Aim of the exercise:
Put the entries from the one containing "ご来店予約 (306, 1754)" through the one containing "標津町 (384, 1111)", both included, into a Markdown table with the columns Row and Entry. Number each entry in Row and leave out any blank lines.

--- BEGIN ---

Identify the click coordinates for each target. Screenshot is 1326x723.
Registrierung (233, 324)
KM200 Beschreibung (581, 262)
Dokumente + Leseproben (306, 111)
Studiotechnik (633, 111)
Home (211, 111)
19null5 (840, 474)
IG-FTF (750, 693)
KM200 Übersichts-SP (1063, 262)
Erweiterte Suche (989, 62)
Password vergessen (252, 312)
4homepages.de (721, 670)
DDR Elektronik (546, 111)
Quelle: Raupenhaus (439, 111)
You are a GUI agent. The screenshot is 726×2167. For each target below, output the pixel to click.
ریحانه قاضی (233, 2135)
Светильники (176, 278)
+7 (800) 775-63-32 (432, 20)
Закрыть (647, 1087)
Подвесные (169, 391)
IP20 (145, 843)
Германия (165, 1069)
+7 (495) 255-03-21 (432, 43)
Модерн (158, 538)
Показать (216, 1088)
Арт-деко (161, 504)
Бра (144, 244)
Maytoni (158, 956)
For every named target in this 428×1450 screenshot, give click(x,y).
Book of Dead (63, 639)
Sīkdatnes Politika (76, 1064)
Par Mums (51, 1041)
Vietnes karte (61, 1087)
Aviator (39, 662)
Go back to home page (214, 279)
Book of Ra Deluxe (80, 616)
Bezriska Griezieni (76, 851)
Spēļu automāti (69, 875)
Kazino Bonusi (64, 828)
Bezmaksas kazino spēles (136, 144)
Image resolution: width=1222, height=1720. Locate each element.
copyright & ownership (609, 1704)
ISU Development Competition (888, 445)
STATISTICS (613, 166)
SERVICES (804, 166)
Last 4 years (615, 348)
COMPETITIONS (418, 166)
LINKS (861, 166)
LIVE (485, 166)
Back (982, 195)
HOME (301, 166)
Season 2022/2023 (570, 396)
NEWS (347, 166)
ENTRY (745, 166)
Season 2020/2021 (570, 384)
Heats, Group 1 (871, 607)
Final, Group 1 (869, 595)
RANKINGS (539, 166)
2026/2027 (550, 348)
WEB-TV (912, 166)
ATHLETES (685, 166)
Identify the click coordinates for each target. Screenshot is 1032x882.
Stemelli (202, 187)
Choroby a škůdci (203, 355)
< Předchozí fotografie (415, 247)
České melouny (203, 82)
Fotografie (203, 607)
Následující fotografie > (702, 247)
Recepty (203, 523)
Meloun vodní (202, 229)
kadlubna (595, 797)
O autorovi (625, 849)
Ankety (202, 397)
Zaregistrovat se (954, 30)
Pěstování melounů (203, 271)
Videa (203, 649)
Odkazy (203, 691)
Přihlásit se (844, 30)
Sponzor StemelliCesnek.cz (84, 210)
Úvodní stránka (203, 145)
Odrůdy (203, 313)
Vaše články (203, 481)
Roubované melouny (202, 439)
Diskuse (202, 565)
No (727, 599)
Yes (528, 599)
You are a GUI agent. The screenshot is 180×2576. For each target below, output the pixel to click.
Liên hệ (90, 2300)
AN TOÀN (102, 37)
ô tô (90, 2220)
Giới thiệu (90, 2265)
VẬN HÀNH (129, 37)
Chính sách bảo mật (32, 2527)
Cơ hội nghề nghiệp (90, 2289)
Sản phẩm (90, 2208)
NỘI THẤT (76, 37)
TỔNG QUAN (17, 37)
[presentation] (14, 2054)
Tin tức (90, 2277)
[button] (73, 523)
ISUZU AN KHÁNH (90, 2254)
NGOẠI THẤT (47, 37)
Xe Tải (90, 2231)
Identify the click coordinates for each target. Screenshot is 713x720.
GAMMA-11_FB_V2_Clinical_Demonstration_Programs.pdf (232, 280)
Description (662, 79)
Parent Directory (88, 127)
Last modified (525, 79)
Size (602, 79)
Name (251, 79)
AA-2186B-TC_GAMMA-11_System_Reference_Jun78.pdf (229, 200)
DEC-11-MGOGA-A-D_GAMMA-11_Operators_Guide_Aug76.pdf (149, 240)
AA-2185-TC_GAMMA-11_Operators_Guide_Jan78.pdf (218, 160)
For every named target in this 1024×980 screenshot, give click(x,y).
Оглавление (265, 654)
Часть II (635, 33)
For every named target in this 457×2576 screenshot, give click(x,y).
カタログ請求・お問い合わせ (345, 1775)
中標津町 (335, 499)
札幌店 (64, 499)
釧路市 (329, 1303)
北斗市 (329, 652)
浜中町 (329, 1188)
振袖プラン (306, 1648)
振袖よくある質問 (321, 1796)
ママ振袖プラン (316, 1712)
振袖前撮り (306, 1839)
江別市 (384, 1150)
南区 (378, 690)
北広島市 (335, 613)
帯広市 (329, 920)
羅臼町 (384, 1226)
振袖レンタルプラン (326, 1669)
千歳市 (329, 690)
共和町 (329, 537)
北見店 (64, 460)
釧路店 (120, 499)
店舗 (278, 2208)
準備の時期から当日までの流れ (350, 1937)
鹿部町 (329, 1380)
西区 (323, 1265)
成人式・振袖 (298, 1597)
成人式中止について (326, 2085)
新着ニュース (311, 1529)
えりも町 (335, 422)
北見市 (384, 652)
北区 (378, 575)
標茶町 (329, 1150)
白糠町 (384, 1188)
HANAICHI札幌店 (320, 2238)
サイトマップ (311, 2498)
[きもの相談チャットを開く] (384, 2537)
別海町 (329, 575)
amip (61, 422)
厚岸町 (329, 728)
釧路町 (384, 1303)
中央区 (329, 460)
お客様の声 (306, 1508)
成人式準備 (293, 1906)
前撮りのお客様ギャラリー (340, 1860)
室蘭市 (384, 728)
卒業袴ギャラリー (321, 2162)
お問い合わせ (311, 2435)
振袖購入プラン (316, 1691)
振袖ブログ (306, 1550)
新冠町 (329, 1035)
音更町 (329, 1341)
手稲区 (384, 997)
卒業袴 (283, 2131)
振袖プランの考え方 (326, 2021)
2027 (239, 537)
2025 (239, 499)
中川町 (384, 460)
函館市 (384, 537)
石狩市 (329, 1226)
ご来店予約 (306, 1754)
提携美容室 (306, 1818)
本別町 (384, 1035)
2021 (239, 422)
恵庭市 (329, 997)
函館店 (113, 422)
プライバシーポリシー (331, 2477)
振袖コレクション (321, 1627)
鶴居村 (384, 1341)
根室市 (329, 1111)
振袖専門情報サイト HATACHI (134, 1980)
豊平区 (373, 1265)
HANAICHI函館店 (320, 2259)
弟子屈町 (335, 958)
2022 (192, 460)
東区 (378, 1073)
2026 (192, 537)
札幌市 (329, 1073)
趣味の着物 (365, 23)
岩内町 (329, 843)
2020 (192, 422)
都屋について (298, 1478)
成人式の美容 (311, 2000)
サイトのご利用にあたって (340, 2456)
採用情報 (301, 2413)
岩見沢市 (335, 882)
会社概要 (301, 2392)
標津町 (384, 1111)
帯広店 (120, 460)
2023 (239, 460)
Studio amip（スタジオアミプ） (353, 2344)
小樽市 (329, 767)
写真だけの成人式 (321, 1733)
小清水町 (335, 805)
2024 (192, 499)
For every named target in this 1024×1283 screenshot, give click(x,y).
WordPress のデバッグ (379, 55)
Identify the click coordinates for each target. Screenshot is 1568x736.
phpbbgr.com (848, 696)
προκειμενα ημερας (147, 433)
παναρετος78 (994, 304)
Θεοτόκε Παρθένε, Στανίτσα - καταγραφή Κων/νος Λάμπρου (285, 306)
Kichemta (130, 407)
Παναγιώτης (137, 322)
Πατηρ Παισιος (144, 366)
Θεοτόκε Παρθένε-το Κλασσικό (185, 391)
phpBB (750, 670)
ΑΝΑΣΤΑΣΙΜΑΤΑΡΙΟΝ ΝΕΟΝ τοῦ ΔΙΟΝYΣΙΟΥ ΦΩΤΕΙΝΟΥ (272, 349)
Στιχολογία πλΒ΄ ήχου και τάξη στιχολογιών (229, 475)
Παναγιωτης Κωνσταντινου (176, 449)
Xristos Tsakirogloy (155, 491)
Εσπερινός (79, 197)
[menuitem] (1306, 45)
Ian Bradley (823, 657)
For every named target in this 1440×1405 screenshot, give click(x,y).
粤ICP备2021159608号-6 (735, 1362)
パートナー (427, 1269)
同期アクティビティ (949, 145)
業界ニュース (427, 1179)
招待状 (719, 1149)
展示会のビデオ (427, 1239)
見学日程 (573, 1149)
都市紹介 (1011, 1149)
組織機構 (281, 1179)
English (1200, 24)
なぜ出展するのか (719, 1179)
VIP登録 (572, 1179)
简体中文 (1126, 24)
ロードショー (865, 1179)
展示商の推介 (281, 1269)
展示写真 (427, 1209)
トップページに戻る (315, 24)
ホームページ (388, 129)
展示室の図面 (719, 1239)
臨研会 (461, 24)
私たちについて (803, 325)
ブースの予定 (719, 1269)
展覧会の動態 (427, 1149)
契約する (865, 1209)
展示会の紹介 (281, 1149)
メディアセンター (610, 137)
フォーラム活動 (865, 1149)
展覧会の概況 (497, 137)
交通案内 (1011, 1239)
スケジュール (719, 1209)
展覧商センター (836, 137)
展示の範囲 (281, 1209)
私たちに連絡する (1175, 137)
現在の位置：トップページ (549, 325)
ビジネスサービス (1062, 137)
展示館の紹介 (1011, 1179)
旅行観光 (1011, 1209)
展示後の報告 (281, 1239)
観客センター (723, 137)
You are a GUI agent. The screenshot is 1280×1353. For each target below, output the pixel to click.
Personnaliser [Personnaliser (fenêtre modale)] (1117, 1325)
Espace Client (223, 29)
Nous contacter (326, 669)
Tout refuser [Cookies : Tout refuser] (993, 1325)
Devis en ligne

--- END ---

Answer to this problem:
| Row | Entry |
|---|---|
| 1 | ご来店予約 (306, 1754) |
| 2 | 提携美容室 (306, 1818) |
| 3 | 本別町 (384, 1035) |
| 4 | 2021 (239, 422) |
| 5 | 恵庭市 (329, 997) |
| 6 | 函館店 (113, 422) |
| 7 | プライバシーポリシー (331, 2477) |
| 8 | 振袖コレクション (321, 1627) |
| 9 | 鶴居村 (384, 1341) |
| 10 | 根室市 (329, 1111) |
| 11 | 振袖専門情報サイト HATACHI (134, 1980) |
| 12 | 豊平区 (373, 1265) |
| 13 | HANAICHI函館店 (320, 2259) |
| 14 | 弟子屈町 (335, 958) |
| 15 | 2022 (192, 460) |
| 16 | 東区 (378, 1073) |
| 17 | 2026 (192, 537) |
| 18 | 札幌市 (329, 1073) |
| 19 | 趣味の着物 (365, 23) |
| 20 | 岩内町 (329, 843) |
| 21 | 2020 (192, 422) |
| 22 | 都屋について (298, 1478) |
| 23 | 成人式の美容 (311, 2000) |
| 24 | サイトのご利用にあたって (340, 2456) |
| 25 | 採用情報 (301, 2413) |
| 26 | 岩見沢市 (335, 882) |
| 27 | 会社概要 (301, 2392) |
| 28 | 標津町 (384, 1111) |